- GIVEN TEXT:
/---
The University of Toronto congratulates the Government of Canada on the tabling of a budget that added important new support to post-secondary students.

“The Federal Government’s creation of 1000 new graduate scholarships is very good news,” noted David Naylor, President of the University of Toronto. “This is a significant boost to those students who seek to pursue excellence through advanced study. Giving students the choice to pursue graduate work at the institution of their choice is a sound strategy.”

The University also noted that the Federal Government’s additional support to students through its changes to Registered Education Savings Plans, by eliminating the $4,000 limit on annual contributions, increasing the lifetime RESP contribution limit from $42,000 to $50,000, and increasing the maximum Canada Education Savings Grant annual amount from $400 to $500.

In another step designed to support higher education, the Federal Government also initiated a new Post-Secondary Education transfer, with not less than $800 million of new base support for PSE to be transferred to provinces. Professor Naylor noted that the impact on the University’s core education mission could be very positive if these funds flowed through to institutions, but he also cautioned that the details of the allocations of the transfer would need to be hammered out through federal-provincial negotiations.
\---
- ACTIONS TO TAKE:
(a) Answer these questions about the University of Toronto statement on the federal budget.
(i) How many new graduate scholarships did the Federal Government create?
(ii) Who is the President of the University of Toronto?
(iii) How much new base support for post-secondary education is to be transferred to the provinces?
(b) Extend the University of Toronto statement on the federal budget past its final paragraph.

- INPUT DATA:
/---
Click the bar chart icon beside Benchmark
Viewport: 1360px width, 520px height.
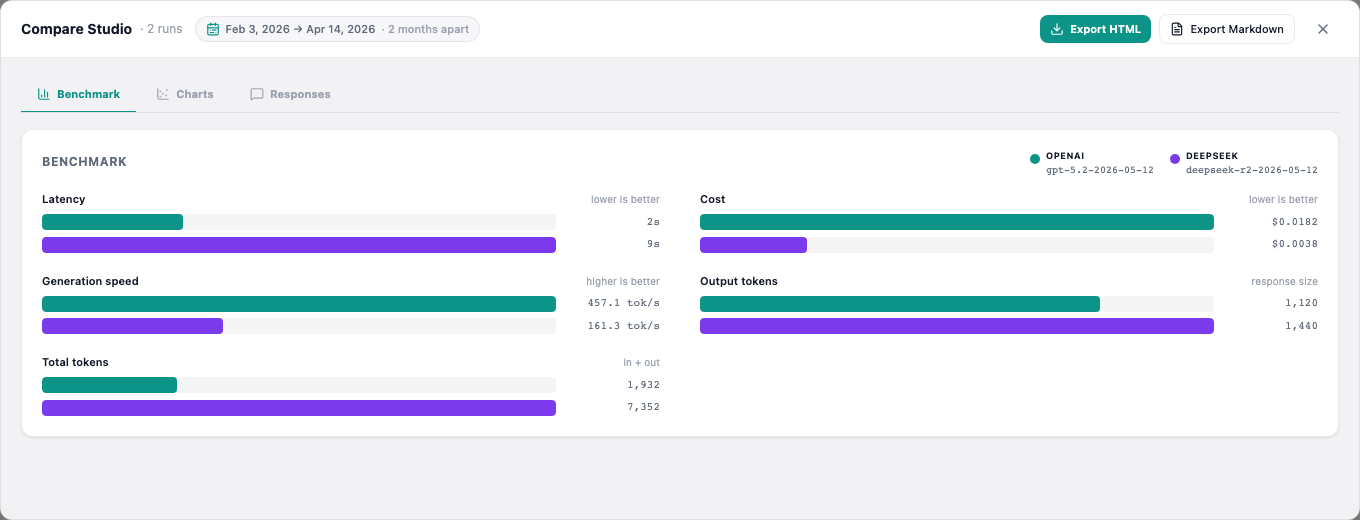[x=44, y=94]
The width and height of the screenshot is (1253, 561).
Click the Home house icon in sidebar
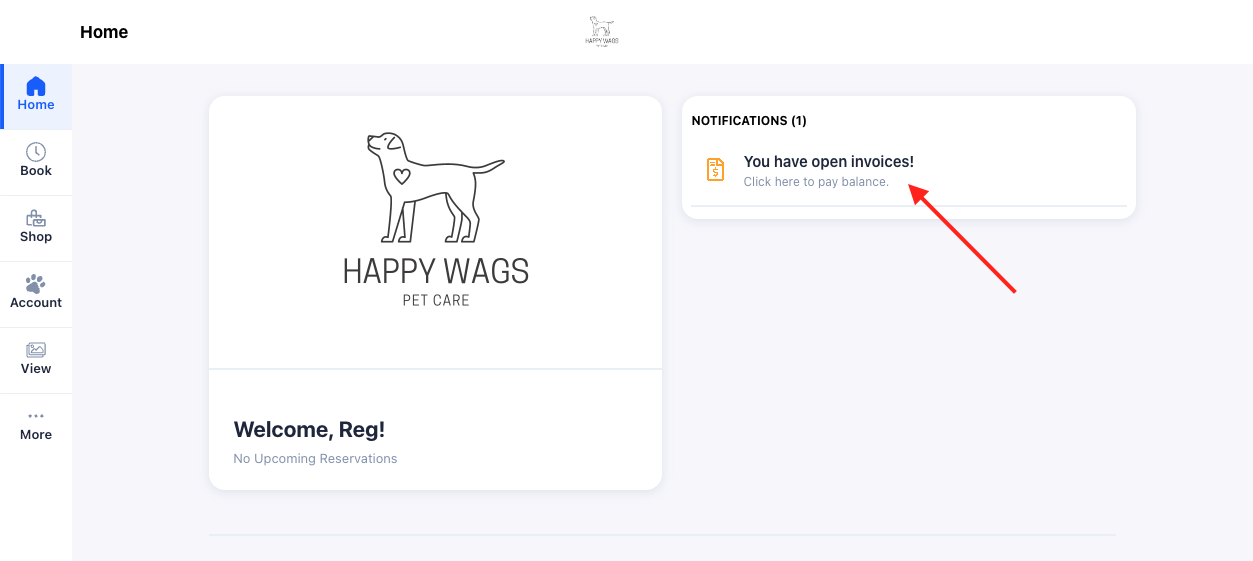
\---
- EXPECTED RESPONSES:
(a)
(i) 1000
(ii) David Naylor
(iii) Not less than $800 million

(b)
Professor Naylor commented that the Federal Government is now starting to work through its approach to what Finance Minister Jim Flaherty has termed Canada’s Research Advantage. “They’ve taken one very firm step in offering continued support for the Canadian Foundation for Innovation. That’s encouraging. Other investments seem to be designed to start the ball rolling in the direction of a new science and technology policy, and we look forward to working with the Government on the framework for future funding decisions.”

Dr. Tim McTiernan, Assistant Vice President of Research and Director of Technology Transfer and Commercialization at U of T, added that the new fund in support for “commercialization centres of excellence was very welcome.” Dr McTiernan pointed out that both MaRS, a convergence centre linking research innovation with new business applications, and the emerging commercialization consortium involving U of T and its affiliated teaching hospitals would be strong candidates for early funding from this new fund.